§ List of tasks
a) List the cast members named in the starring credit of the Bodies, Rest & Motion film page.
b) Using the Bodies, Rest & Motion film page, explain why Roger Hedden is credited both for the screenplay and as author of the source work.
c) According to the Bodies, Rest & Motion film page, where does part of the film take place?

[[ Extract to read, beginning ]]

- Poster artwork
- Directed by: Michael Steinberg
- Screenplay by: Roger Hedden
- Based on: Bodies, Rest & Motion by Roger Hedden
- Produced by: Joel Kastelberg
- Starring: Phoebe Cates; Bridget Fonda; Tim Roth; Eric Stoltz;
- Cinematography: Bernd Heinl
- Edited by: Jay Cassidy
- Music by: Michael Convertino
- Distributed by: Fine Line Features
- Release dates: January 1993 (Sundance) April 9, 1993 (United States);
- Running time: 95 minutes
- Country: United States
- Language: English
- Box office: $764,724

= Bodies, Rest & Motion =

1993 film by Michael Steinberg

Bodies, Rest & Motion is a 1993 American drama film written by Roger Hedden based on his 1986 play, and directed by Michael Steinberg. The film stars Phoebe Cates, Bridget Fonda, Tim Roth, and Eric Stoltz as four people whose interests in life and each other start to change. The film partly takes place at small gas stations in the Arizona desert. Bridget Fonda's real-life father, Peter Fonda, has a cameo as a motorcycle rider. Bodies, Rest & Motion premiered at the 1993 Sundance Film Festival and was screened in the Un Certain Regard section at the 1993 Cannes Film Festival.

[[ Extract to read, end ]]
[[ Collected material, beginning ]]

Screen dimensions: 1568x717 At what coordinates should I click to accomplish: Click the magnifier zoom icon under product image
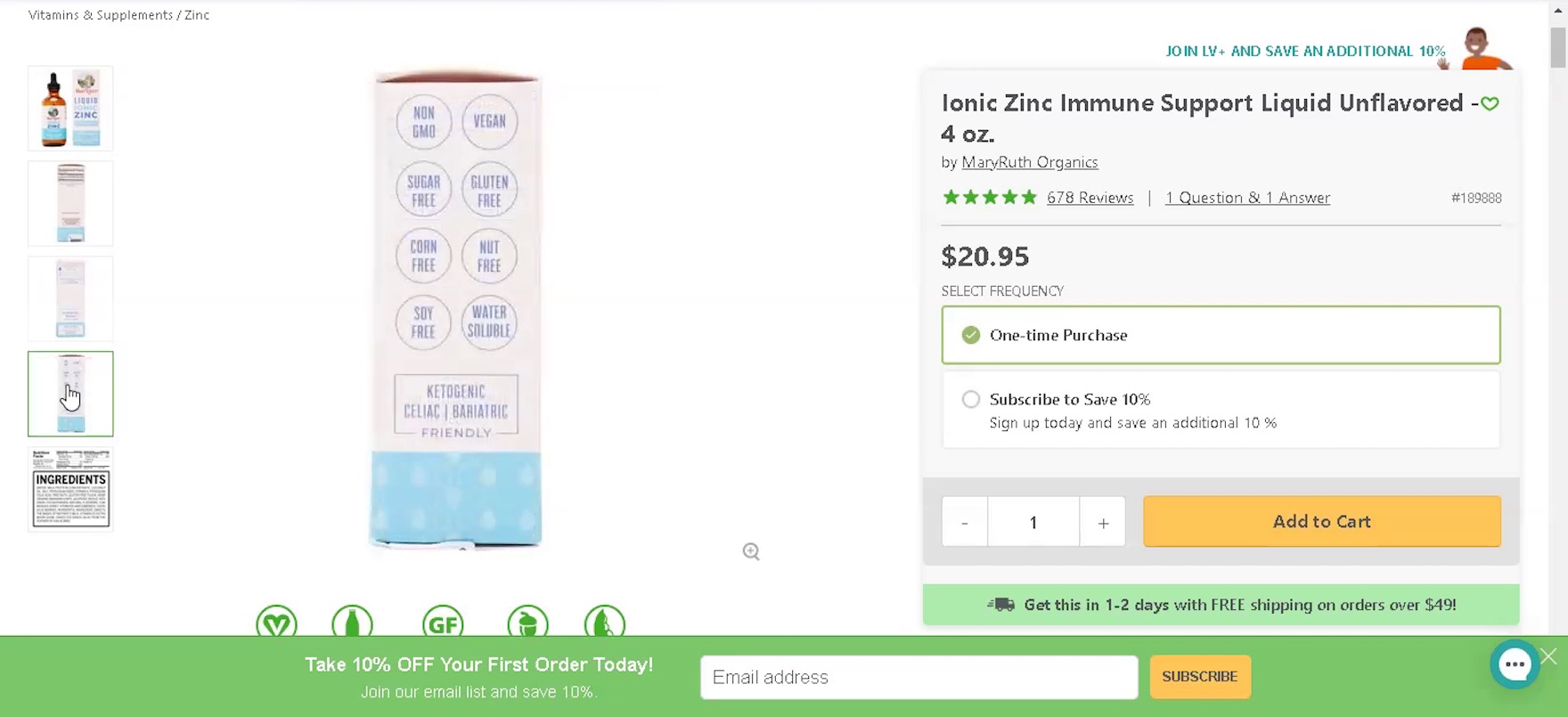751,551
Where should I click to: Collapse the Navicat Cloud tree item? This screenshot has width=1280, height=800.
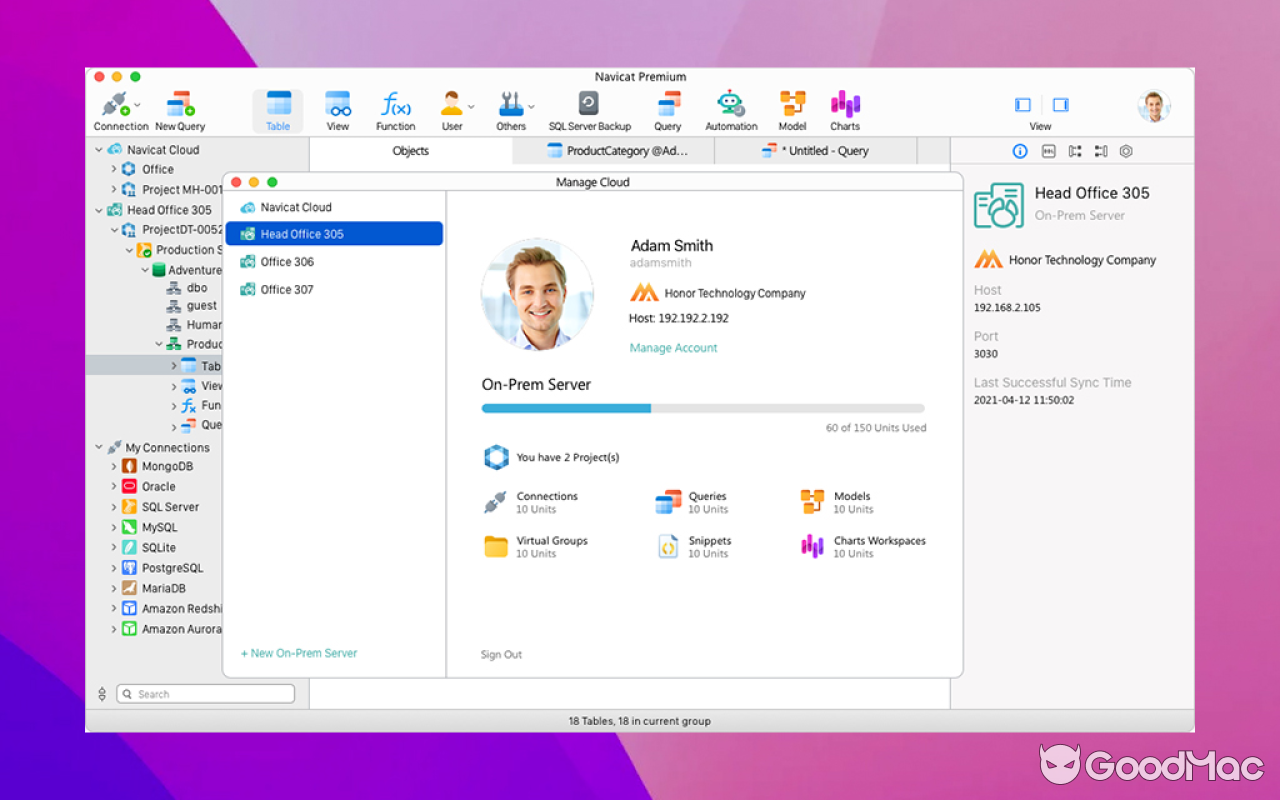point(97,149)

[[ Collected material, end ]]

§ Answers to the tasks
a) Phoebe Cates, Bridget Fonda, Tim Roth, Eric Stoltz

b) Hedden wrote the film himself, and he based it on his own 1986 play of the same name, Bodies, Rest & Motion. That makes him both the screenwriter and the author of the source.

c) At small gas stations in the Arizona desert.